═══ Text provided ═══
‘Freezer failure ends couple’s hopes of life after death’. Ten years ago, a headline caught Murray Ballard’s eye. “I’d become really interested in the idea of photography as a tool of preservation, a way of preserving the world, and I’d made a list of subjects – taxidermists, seed banks, embalmers, museum archives, Egyptian mummies, libraries, the ways that human beings preserve histories. And on that list was cryogenic preservation.” The article, about a Frenchman called Raymond Martinot who had frozen his wife, and in turn been frozen by his son, sparked Ballard’s epic project about cryonics, published in book form this month.
From that moment, Ballard became obsessed with photographing people around the world pursuing the dream of a second life through being frozen. Ballard was able to gain access to groups in the UK, America and Russia, and met Robert Ettinger, the ‘father of cryonics’. Ettinger, a physics teacher and science fiction writer, believed that cryonic preservation was a logical solution to ‘the problem of death’, and was convinced that it would be as common as burial by the 21st century. Ballard’s project, given the same title as Ettinger’s 1962 book ‘The Prospect of Immortality’ is almost an account of the state of cryonics now, a time which Ettinger considered ‘the future’.
═══ Record set ═══
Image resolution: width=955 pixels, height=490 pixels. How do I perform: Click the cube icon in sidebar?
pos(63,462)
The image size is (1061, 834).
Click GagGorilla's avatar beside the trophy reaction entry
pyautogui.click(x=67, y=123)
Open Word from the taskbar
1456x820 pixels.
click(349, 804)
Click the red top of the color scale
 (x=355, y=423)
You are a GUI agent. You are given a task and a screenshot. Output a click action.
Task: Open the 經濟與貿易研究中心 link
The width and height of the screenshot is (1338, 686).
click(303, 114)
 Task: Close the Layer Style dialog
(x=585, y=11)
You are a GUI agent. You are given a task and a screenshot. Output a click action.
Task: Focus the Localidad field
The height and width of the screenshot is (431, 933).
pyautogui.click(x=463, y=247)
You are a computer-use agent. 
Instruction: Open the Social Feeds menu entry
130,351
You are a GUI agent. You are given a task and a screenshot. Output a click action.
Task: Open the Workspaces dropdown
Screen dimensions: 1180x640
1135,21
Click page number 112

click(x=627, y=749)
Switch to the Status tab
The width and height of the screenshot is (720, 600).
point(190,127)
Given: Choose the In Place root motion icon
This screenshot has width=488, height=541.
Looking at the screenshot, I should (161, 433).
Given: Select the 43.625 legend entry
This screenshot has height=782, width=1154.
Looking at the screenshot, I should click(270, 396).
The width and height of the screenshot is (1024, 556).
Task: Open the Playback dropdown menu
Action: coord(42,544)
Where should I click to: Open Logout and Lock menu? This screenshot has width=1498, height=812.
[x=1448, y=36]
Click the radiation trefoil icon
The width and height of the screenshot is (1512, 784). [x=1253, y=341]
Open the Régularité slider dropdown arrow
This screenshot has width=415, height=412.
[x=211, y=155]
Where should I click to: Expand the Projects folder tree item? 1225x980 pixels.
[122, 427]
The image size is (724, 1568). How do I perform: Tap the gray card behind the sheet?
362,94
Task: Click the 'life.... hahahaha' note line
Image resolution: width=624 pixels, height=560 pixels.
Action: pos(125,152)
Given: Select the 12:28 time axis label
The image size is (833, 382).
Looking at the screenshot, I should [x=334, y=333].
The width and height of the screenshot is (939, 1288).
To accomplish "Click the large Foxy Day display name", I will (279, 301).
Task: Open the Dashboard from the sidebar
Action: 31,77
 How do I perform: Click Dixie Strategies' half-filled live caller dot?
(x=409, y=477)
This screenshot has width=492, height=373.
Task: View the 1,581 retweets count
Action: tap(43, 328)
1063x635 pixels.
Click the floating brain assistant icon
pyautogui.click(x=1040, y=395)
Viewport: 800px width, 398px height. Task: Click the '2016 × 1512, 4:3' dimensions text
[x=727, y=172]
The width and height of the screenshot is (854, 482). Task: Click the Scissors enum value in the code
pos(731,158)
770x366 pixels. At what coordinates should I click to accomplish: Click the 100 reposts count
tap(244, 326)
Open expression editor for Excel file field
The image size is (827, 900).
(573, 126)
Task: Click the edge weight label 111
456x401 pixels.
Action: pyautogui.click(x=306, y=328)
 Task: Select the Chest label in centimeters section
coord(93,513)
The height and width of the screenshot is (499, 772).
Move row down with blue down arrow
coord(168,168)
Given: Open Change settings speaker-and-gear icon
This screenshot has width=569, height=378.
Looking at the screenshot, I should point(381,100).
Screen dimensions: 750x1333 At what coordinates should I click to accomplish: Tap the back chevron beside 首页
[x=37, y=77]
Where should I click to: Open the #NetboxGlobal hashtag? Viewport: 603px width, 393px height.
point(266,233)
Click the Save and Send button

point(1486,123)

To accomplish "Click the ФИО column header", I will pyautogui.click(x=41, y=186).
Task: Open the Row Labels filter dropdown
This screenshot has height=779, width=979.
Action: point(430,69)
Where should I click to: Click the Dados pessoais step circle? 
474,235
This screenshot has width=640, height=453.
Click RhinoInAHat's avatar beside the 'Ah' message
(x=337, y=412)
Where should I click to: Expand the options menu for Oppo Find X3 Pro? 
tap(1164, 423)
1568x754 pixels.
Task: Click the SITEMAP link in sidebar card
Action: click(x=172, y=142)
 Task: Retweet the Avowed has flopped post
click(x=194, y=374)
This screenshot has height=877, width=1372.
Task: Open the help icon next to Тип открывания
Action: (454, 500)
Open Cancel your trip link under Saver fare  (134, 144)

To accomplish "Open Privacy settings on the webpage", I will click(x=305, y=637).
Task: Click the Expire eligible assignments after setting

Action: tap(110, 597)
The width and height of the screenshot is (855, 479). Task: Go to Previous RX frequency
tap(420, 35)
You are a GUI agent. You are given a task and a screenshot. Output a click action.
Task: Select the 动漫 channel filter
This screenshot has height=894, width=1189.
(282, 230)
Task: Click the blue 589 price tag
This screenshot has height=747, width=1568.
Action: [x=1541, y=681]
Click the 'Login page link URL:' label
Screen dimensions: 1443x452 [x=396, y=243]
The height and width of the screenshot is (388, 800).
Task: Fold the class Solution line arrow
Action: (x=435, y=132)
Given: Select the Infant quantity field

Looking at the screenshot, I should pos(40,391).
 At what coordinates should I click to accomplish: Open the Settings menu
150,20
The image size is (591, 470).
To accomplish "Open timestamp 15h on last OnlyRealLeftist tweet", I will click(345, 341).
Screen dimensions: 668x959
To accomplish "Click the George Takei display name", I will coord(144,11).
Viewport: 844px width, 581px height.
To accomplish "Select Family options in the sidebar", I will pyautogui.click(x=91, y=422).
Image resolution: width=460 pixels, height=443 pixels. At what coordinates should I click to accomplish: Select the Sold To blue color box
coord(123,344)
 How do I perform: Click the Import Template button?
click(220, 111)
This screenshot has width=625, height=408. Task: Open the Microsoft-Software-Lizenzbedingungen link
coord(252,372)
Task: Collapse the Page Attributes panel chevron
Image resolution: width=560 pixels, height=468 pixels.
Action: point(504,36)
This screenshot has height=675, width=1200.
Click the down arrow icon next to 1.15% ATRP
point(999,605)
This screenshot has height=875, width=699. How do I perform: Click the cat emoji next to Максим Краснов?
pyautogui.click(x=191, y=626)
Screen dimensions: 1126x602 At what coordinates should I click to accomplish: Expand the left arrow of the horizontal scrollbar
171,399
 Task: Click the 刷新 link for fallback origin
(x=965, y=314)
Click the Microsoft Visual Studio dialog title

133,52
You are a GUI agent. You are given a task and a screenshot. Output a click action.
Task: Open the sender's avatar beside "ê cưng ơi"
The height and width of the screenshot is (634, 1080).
═══
Reproduce the passage on cryonics between "From that moment, Ballard" and "considered ‘the future’.", inclusive, swapping "photographing" for "documenting".

From that moment, Ballard became obsessed with documenting people around the world pursuing the dream of a second life through being frozen. Ballard was able to gain access to groups in the UK, America and Russia, and met Robert Ettinger, the ‘father of cryonics’. Ettinger, a physics teacher and science fiction writer, believed that cryonic preservation was a logical solution to ‘the problem of death’, and was convinced that it would be as common as burial by the 21st century. Ballard’s project, given the same title as Ettinger’s 1962 book ‘The Prospect of Immortality’ is almost an account of the state of cryonics now, a time which Ettinger considered ‘the future’.